Anderson and wife Rachael, like many in the district, had been hand feeding cattle for much of 2018, an expensive exercise compounding their already onerous debt commitments.

When the rains arrived on the main family property, Eddington, just 20 minutes outside of town they were ecstatic, sensing one of those rare opportunities to take advantage of good cattle prices and “put a big dent in the debt”.

Instead, their financial position looks far worse than when they were in drought, and the struggle to hold onto the four family properties started by his Cloncurry-born father, who ran a butchery, will only intensify.

Dead cattle on Curley Family Properties in Cloncurry. Photo Jacqueline Curley Photography
Dead cattle on Curley Family Properties in Cloncurry. Photo Jacqueline Curley Photography

“It can break your heart,” he says.

It’s highly likely more than 500,000 cattle have died in the floods which swept into the state’s northern interior earlier this month and created a human tragedy, an animal welfare disaster and an economic crisis set to impact heavily on Australia’s bottom line in the years ahead.

Around 2 per cent of the nation’s already undersized beef herd of 23 million are rotting under the now resolutely blue skies of the northwest, the stench of their decay cutting through the air-conditioned confines of the four-wheel-drives speeding by on the Flinders Highway.

North Queensland floods destroy $300m worth of cattle

Around the dead animals are strewn the less dramatic residue of the rainstorm which happened, as it always does, when a hot continent begins dragging in a zone of low pressure and rising moist air coming down from the equator.

[Stored dataset items]
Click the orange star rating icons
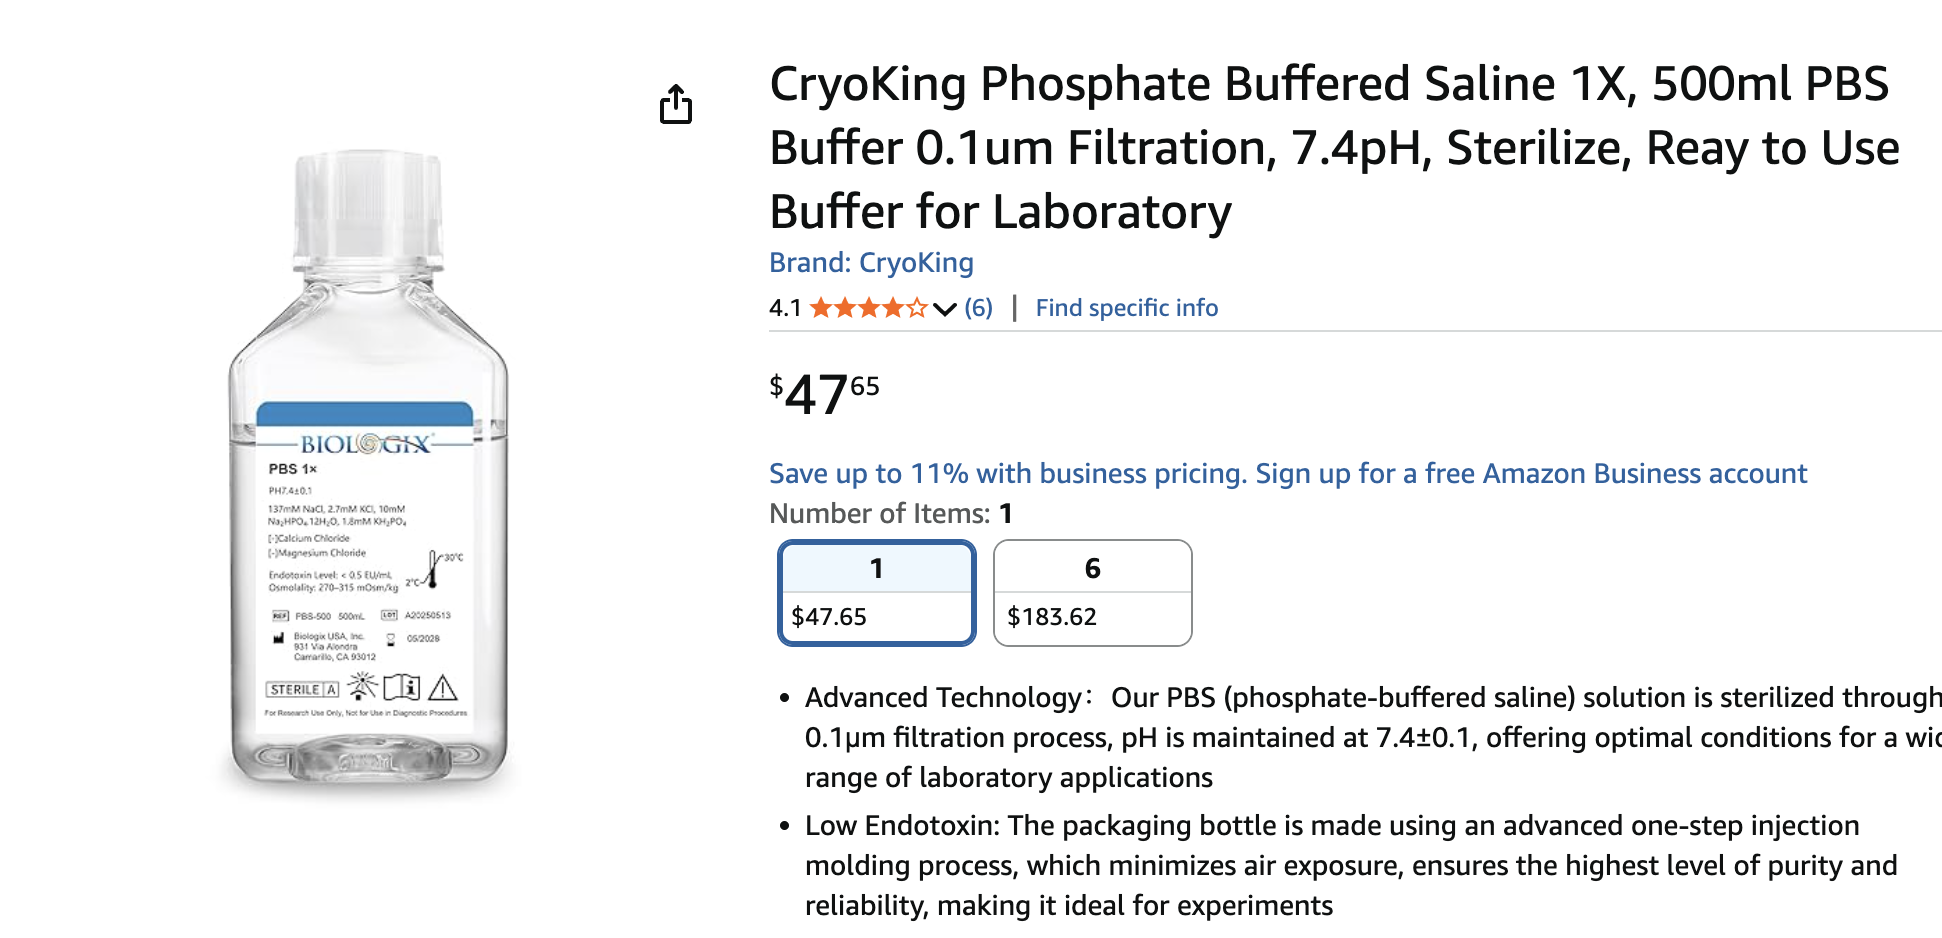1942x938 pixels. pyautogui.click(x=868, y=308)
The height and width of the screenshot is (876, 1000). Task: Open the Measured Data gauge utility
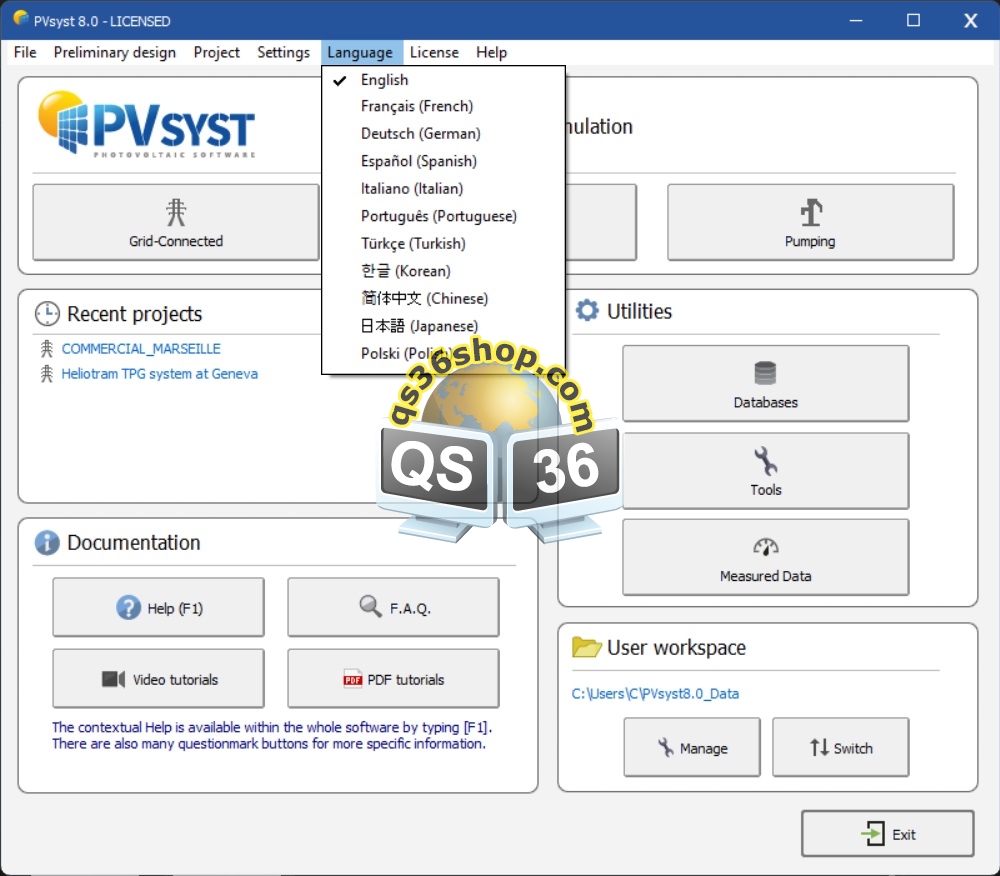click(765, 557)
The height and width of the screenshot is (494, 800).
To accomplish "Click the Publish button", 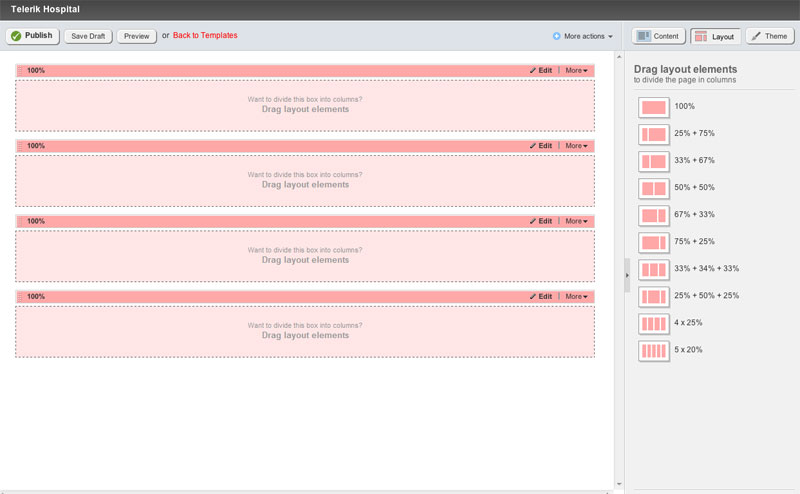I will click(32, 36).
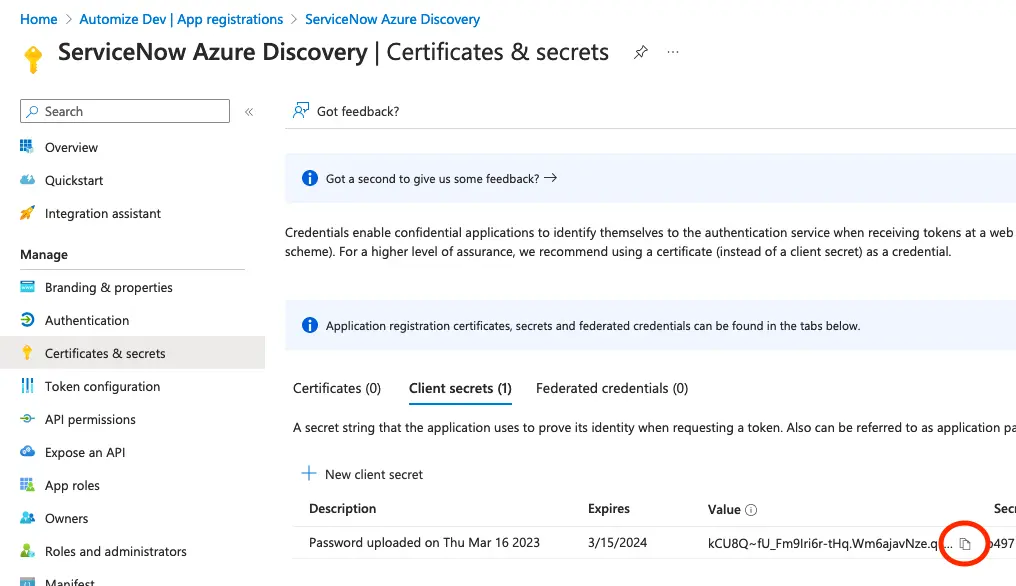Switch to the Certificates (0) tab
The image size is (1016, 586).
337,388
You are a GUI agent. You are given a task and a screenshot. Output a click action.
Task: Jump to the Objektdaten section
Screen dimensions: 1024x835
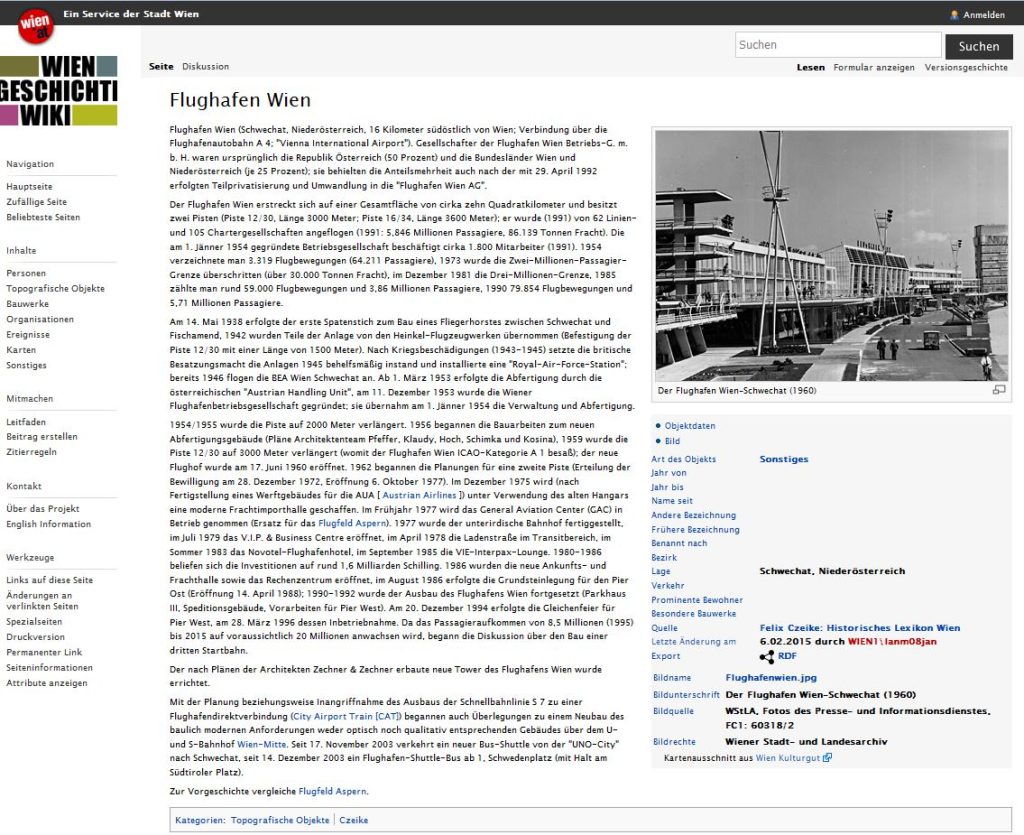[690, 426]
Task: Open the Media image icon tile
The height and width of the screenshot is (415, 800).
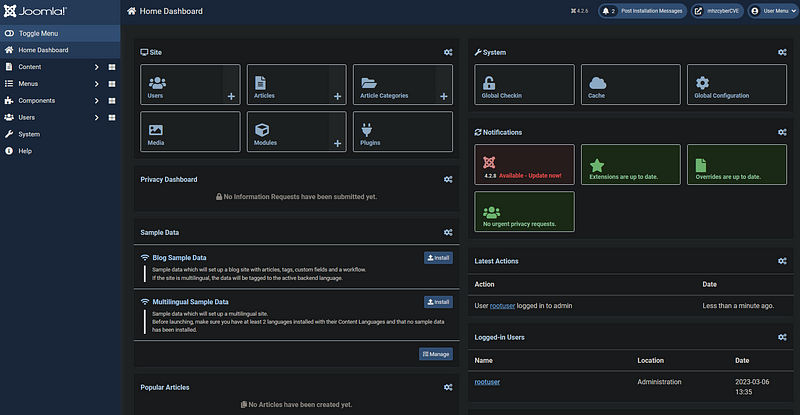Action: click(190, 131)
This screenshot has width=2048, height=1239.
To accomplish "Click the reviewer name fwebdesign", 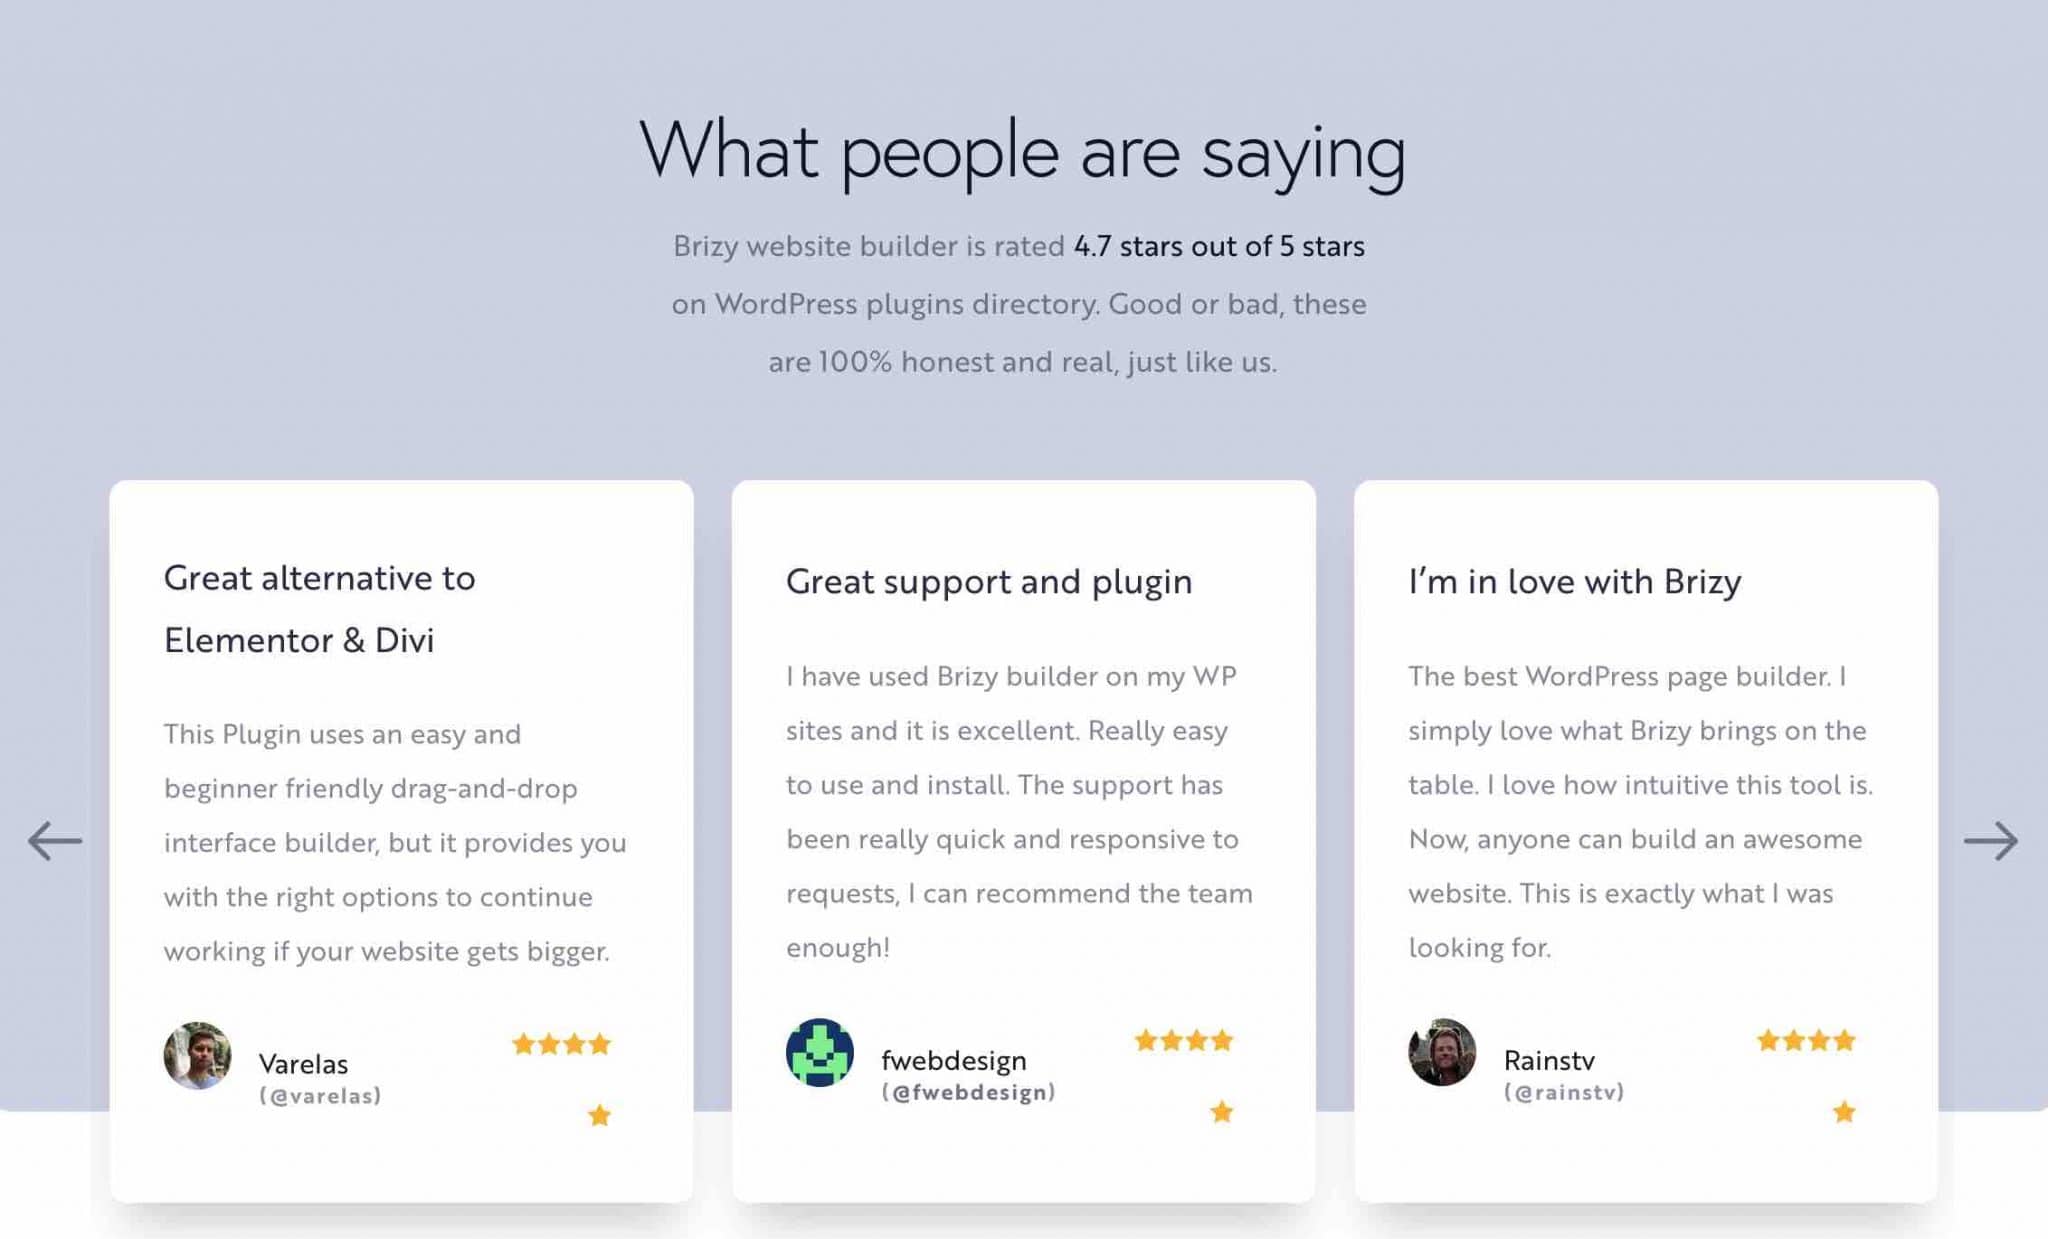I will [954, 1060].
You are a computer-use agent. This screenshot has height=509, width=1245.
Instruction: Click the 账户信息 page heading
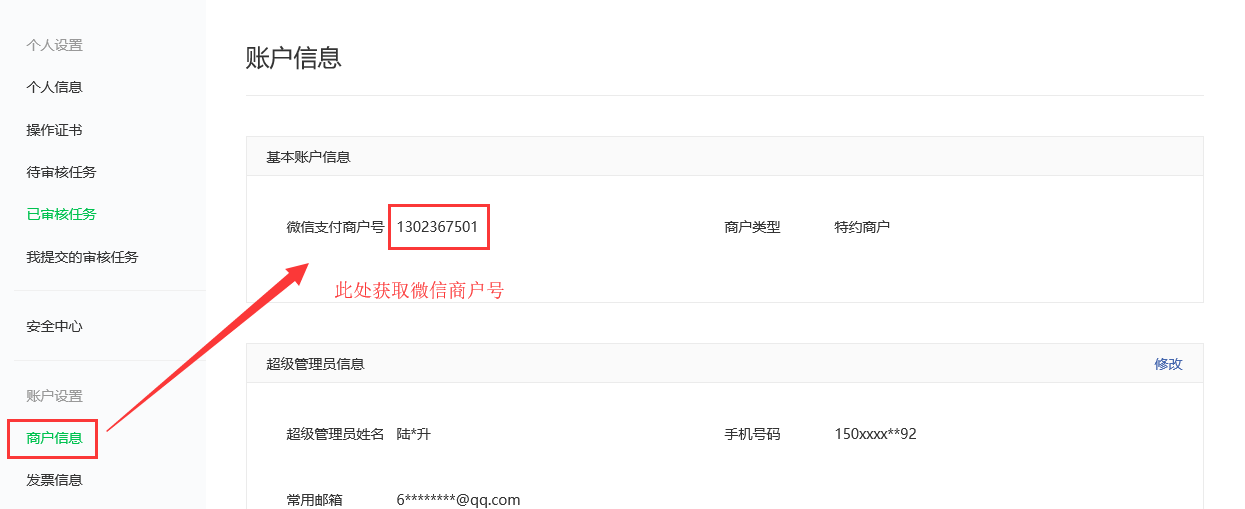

• WORK TO COMPLETE:
a: In the article on the cattle losses, what business did Anderson's Cloncurry-born father run?
b: Render this sentence from the article on the cattle losses in Spanish: "Anderson and wife Rachael, like many in the district, had been hand feeding cattle for much of 2018, an expensive exercise compounding their already onerous debt commitments."
c: Duplicate the passage of the article on the cattle losses, starting with "It’s highly likely" and going on through "the Flinders Highway.".
Rely solely on the article on the cattle losses.

• FULL ANSWERS:
a: A butchery.

b: Anderson y su esposa Rachael, como muchos en el distrito, habían estado alimentando a mano al ganado durante gran parte de 2018, un ejercicio costoso que agravaba sus ya onerosos compromisos de deuda.

c:
It’s highly likely more than 500,000 cattle have died in the floods which swept into the state’s northern interior earlier this month and created a human tragedy, an animal welfare disaster and an economic crisis set to impact heavily on Australia’s bottom line in the years ahead.

Around 2 per cent of the nation’s already undersized beef herd of 23 million are rotting under the now resolutely blue skies of the northwest, the stench of their decay cutting through the air-conditioned confines of the four-wheel-drives speeding by on the Flinders Highway.